### TO DO
Return only the number of lines in the records below where the string "Viewport" shows up.

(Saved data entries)
·····

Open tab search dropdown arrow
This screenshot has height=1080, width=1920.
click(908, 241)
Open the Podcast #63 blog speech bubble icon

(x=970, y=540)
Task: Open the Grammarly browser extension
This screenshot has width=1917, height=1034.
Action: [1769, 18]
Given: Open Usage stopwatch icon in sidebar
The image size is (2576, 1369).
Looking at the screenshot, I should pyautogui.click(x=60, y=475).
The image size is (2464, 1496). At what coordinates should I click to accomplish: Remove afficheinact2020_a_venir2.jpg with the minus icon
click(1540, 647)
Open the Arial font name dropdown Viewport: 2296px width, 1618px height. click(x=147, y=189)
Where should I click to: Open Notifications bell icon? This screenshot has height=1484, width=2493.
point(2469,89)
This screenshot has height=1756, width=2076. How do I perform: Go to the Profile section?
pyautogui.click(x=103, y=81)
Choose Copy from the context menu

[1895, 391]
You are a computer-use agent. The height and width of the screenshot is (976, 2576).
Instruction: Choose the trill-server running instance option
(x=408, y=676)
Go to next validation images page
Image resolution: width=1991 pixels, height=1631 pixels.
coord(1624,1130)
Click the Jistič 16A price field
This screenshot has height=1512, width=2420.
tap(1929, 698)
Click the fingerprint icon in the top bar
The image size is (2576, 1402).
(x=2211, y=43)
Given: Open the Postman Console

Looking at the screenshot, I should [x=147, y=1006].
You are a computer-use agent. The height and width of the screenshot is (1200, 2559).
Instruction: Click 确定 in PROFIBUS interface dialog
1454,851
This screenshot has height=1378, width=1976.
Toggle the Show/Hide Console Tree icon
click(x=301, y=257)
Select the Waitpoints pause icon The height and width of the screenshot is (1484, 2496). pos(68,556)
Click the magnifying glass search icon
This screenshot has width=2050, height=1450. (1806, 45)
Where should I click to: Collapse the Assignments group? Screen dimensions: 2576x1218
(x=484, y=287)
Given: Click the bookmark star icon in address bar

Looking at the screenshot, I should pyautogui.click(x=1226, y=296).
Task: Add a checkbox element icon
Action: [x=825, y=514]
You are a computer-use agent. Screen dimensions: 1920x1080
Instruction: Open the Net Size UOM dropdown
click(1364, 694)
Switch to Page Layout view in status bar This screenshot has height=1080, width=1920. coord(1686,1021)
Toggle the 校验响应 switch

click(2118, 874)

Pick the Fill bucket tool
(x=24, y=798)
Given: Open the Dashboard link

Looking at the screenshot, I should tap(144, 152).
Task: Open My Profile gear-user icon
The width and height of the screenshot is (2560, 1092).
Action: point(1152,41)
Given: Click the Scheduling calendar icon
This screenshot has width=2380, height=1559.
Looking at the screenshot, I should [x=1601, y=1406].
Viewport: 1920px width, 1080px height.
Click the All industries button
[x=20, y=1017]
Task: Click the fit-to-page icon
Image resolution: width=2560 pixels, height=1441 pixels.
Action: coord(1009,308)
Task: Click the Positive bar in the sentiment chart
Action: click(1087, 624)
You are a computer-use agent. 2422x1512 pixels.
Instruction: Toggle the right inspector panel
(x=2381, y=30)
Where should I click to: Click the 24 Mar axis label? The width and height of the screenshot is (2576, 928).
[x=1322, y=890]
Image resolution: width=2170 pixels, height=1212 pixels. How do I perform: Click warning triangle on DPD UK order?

·····

### EXERCISE SOLUTION
2